[Data to use — start]
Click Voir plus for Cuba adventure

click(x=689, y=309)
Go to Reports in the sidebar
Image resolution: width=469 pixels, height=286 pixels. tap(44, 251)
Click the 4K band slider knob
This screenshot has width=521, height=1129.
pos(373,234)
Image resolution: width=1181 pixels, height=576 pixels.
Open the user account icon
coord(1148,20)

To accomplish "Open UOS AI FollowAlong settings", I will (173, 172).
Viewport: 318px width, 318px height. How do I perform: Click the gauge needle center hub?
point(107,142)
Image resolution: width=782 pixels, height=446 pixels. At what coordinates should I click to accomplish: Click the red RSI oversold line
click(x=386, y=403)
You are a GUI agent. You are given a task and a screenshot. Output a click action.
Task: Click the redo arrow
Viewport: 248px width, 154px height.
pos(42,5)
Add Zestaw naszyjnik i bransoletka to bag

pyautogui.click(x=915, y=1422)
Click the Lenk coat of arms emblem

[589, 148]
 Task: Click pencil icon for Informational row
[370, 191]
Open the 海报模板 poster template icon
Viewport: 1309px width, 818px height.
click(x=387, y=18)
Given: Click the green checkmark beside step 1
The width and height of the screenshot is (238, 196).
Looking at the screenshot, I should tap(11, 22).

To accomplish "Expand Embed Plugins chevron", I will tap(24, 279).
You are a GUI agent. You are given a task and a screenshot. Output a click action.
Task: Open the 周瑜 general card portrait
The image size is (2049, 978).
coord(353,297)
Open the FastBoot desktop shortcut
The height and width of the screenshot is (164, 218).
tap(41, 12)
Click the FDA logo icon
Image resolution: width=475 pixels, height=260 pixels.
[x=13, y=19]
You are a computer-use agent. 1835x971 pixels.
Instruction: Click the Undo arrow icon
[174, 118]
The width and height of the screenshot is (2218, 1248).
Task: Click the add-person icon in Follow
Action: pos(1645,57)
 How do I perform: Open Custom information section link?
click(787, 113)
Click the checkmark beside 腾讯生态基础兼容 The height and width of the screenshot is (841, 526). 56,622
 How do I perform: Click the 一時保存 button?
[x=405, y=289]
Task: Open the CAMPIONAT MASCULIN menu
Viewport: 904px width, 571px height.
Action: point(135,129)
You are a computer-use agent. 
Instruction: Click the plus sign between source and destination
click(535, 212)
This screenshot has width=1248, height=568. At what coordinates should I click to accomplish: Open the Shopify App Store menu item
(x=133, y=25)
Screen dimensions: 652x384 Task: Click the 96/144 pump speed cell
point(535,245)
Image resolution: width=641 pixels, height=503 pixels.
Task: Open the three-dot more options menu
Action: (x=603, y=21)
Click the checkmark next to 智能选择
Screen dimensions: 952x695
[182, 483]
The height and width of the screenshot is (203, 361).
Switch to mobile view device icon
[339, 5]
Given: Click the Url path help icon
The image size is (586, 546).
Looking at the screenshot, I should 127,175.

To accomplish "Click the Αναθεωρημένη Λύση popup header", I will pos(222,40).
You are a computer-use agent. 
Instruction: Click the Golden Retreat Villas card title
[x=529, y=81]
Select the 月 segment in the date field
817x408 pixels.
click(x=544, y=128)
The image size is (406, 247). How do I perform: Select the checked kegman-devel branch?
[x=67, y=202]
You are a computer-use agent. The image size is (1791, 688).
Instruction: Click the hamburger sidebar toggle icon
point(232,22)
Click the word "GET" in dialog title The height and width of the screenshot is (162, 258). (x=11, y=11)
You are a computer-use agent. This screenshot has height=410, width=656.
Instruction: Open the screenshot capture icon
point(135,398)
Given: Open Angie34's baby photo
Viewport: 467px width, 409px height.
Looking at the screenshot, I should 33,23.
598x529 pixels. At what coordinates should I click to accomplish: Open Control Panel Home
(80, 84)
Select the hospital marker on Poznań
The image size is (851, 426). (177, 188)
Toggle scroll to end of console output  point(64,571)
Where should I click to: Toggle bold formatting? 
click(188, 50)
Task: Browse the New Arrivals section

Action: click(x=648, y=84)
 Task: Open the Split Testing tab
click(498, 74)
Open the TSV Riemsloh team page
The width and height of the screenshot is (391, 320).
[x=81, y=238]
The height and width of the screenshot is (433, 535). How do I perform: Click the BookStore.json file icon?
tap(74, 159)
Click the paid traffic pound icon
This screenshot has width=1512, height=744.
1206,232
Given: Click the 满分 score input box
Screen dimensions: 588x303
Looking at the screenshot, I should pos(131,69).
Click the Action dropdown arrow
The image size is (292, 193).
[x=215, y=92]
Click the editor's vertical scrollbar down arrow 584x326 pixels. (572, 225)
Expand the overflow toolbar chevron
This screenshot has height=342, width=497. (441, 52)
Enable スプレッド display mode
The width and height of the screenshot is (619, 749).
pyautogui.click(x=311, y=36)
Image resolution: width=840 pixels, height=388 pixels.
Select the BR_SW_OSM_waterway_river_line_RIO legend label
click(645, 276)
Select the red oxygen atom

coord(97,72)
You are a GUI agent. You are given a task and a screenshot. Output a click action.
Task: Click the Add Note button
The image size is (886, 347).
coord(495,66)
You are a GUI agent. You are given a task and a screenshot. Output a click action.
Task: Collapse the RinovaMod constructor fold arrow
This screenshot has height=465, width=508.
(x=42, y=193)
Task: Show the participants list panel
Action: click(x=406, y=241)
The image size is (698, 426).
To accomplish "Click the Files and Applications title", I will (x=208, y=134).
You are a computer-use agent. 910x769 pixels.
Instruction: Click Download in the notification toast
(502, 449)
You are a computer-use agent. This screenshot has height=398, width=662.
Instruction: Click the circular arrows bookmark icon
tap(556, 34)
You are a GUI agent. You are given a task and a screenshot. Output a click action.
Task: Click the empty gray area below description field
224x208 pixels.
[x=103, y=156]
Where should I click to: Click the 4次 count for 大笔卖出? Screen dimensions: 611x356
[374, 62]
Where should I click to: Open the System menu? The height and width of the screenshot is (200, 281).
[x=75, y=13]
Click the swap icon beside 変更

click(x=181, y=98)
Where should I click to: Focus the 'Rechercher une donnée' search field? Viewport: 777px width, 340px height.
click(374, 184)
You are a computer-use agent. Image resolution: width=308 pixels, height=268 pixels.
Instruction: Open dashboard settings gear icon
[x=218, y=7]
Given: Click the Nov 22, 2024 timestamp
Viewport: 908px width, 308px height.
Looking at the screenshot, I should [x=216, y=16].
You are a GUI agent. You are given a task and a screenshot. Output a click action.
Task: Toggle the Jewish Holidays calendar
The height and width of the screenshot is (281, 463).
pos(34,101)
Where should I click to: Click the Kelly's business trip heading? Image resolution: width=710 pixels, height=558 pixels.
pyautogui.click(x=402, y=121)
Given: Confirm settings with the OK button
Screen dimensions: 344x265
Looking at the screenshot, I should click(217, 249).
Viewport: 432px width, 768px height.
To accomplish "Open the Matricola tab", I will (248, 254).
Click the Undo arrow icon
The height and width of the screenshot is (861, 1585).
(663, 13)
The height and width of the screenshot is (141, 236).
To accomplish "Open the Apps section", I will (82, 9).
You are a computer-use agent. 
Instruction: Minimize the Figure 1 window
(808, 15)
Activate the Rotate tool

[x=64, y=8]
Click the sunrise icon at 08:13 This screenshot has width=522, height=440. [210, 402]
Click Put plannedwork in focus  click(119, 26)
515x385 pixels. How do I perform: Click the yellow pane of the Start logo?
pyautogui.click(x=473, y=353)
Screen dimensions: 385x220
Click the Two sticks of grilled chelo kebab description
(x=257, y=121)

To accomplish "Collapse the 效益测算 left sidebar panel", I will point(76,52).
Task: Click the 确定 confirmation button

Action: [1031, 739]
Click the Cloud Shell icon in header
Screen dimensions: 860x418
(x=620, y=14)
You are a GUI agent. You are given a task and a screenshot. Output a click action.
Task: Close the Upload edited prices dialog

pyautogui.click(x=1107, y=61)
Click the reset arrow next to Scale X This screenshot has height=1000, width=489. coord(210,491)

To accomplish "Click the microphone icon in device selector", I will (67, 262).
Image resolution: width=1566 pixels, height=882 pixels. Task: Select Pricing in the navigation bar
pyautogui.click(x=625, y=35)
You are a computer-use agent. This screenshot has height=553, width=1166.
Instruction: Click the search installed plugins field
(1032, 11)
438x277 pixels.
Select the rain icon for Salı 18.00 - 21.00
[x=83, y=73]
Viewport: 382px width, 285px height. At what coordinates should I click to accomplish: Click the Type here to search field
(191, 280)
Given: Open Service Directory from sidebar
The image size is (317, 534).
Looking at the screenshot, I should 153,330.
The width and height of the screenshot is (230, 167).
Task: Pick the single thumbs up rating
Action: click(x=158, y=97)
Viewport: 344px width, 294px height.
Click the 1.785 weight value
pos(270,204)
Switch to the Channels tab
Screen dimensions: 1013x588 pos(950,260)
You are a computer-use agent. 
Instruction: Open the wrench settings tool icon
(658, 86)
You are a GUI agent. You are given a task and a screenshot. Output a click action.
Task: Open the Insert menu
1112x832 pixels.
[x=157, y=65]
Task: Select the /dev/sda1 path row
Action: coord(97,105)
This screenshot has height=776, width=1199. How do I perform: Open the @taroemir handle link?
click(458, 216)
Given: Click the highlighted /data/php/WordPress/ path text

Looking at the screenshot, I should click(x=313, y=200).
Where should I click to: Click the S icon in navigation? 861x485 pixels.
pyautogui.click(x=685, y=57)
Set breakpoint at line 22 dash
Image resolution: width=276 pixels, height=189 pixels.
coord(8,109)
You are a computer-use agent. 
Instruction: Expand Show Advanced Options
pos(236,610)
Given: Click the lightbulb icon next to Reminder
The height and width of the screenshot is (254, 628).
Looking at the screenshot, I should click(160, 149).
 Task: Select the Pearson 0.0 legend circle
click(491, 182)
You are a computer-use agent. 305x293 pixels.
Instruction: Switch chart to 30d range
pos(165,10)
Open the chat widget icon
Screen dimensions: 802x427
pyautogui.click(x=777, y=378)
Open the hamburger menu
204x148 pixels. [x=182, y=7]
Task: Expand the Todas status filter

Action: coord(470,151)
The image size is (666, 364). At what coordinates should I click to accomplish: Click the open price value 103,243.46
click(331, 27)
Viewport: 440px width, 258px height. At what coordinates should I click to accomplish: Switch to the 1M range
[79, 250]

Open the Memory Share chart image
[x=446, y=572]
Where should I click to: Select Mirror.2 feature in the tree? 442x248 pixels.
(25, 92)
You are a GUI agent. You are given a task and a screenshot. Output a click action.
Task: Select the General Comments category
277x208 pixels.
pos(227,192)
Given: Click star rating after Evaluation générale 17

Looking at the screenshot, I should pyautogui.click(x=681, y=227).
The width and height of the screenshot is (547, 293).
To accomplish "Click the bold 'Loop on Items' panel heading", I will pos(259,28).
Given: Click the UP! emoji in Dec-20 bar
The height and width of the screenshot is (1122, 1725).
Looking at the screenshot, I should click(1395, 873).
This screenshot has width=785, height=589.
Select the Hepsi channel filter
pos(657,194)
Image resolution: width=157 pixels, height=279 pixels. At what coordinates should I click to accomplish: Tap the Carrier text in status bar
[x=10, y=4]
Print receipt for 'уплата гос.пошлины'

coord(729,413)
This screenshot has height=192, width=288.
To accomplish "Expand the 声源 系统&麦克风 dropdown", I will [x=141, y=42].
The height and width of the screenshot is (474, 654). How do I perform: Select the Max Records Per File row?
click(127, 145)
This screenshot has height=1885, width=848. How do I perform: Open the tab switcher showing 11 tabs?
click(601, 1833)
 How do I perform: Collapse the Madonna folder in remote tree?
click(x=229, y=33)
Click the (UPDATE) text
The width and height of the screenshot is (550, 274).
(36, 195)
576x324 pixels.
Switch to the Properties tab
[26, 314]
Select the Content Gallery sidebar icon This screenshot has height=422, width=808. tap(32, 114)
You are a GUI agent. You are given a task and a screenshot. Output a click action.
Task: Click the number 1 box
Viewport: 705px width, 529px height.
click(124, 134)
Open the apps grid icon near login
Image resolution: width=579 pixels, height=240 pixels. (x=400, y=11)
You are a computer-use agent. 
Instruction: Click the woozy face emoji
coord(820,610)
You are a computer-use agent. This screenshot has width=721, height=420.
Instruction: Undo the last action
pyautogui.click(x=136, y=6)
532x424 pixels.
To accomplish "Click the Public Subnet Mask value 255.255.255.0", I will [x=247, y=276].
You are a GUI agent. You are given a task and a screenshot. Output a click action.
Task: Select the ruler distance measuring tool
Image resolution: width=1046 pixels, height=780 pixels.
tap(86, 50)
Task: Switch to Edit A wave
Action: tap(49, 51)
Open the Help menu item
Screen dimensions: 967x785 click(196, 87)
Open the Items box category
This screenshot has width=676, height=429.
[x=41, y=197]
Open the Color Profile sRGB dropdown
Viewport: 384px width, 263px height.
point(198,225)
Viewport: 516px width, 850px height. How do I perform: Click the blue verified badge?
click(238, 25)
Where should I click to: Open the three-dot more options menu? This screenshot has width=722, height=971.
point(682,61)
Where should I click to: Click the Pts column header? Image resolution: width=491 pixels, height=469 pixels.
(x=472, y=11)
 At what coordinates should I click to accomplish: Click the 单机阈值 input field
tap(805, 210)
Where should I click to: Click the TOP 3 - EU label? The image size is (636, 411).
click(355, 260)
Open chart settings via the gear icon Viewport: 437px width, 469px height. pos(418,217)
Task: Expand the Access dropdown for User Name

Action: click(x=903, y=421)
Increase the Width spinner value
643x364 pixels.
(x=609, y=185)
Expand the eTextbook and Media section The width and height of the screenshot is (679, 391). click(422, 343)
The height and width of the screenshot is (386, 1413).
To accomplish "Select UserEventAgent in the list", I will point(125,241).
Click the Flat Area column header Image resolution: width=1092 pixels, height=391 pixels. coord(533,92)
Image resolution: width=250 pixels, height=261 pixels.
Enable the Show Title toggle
[Data to use — finish]
Exercise description
Go through the entries above and report each line with the string "checkmark" in it.

Completed task
Given: Click the green checkmark beside step 1
Click the checkmark beside 腾讯生态基础兼容 The height and width of the screenshot is (841, 526). 56,622
Click the checkmark next to 智能选择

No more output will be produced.